_Tarefas a realizar_:
1 – Transcreva o trecho do texto sobre o tempo entre "Por Cristina Marreiros" e "tempo… com tempo...", inclusive.
2 – Com base no texto sobre o tempo, explique em uma a três frases de que modo pensar em termos de chronos e kairós facilita o pensamento sobre o Tempo.
3 – Escreva, por favor, a continuação do texto sobre o tempo a partir da última frase apresentada.
== Texto de origem
Por Cristina Marreiros da Cunha
in REVISTA PROGREDIR |SETEMBRO 2023
(clique no link acima para ler o artigo na Revista)
O tempo que medeia entre dois acontecimentos… e que medimos em termos de espaço de tempo, sejam, segundos, minutos, horas, dias, meses, anos… séculos.
O tempo que demora... o tempo que voa… o tempo que dura… sem tempo… com tempo...
Aumentando a carga de julgamento ainda teremos: O tempo certo, o tempo errado, perder tempo, ganhar tempo, antes do tempo, fora do tempo…
Pensar em termos de chronos e kairós, pode, de certa forma, facilitar-nos o pensamento sobre o Tempo: um tempo que se mede (contabiliza, quantifica), chronos, e um tempo cuja qualidade se agarra no presente, que está ali precisamente quando deve, kairós.
====
== Dados fornecidos
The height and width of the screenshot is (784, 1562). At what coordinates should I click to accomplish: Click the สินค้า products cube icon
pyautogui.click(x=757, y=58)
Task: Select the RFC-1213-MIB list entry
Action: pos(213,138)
====
_Tarefas resolvidas_:
1 –
Por Cristina Marreiros da Cunha
in REVISTA PROGREDIR |SETEMBRO 2023
(clique no link acima para ler o artigo na Revista)
O tempo que medeia entre dois acontecimentos… e que medimos em termos de espaço de tempo, sejam, segundos, minutos, horas, dias, meses, anos… séculos.
O tempo que demora... o tempo que voa… o tempo que dura… sem tempo… com tempo...

2 – Pensar em chronos e kairós facilita o pensamento sobre o Tempo porque separa duas noções de tempo. Chronos é um tempo que se mede, contabiliza e quantifica. Kairós é um tempo cuja qualidade se agarra no presente, que está ali precisamente quando deve.

3 –
Não vale a pena opormos um ao outro, como se chronos fosse o diabo controlador e kairós o anjo salvador. Um não existe sem o outro, tal como não há existência sem tempo, nem tempo sem existência.
Se vivermos obcecados com o chronos, teremos dificuldade em usufruir da vida, em sentirmo-nos livres e realizados, pois sentimo-nos controlados por um relógio tirano, que aumenta os nossos níveis de tensão e ansiedade, informando-nos continuamente que “não há tempo a perder”, “tempo é dinheiro”, “a vida é curta” “temos de… antes de…”, “temos de até… Esta escravatura, como qualquer outra, é inumana, é anti-vida!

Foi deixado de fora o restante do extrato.